Raw records
___
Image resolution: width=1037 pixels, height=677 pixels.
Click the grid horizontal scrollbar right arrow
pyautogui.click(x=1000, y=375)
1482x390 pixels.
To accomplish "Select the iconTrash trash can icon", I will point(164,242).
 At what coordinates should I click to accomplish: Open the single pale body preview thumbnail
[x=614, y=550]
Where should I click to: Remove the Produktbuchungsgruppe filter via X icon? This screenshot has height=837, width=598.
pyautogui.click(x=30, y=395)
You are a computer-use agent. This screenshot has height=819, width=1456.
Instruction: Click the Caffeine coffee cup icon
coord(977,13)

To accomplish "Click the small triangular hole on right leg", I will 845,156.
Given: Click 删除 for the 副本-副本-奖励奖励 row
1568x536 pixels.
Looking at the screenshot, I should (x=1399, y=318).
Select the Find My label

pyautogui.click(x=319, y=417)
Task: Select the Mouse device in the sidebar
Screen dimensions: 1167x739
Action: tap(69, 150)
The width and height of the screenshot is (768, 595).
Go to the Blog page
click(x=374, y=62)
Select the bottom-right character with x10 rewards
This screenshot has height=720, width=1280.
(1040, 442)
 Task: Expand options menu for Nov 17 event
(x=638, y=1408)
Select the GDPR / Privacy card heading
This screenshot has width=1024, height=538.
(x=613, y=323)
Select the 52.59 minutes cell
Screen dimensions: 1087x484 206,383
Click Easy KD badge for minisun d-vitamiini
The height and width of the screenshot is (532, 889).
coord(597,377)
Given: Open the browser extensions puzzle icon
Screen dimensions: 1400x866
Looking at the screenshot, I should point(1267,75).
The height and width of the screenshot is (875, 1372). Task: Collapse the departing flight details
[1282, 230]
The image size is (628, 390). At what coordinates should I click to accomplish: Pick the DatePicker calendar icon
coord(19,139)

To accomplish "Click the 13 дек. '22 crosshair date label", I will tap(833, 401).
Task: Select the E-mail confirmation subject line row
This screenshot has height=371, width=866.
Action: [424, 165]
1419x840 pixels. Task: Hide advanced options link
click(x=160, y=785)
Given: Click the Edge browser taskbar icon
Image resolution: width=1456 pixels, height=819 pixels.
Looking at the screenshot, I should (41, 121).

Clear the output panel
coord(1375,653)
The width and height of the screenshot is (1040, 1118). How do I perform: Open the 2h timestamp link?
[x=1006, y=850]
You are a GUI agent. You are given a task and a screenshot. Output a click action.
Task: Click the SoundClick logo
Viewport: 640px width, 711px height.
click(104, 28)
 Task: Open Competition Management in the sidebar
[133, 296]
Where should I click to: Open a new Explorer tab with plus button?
___
Instructions to follow -
Copy the part of the records that begins with the line containing "Task: Expand options menu for Nov 17 event" and ends with the line containing "Screen dimensions: 1087x484 206,383", keeping every line as it appears.

Answer to the task -
 Task: Expand options menu for Nov 17 event
(x=638, y=1408)
Select the GDPR / Privacy card heading
This screenshot has width=1024, height=538.
(x=613, y=323)
Select the 52.59 minutes cell
Screen dimensions: 1087x484 206,383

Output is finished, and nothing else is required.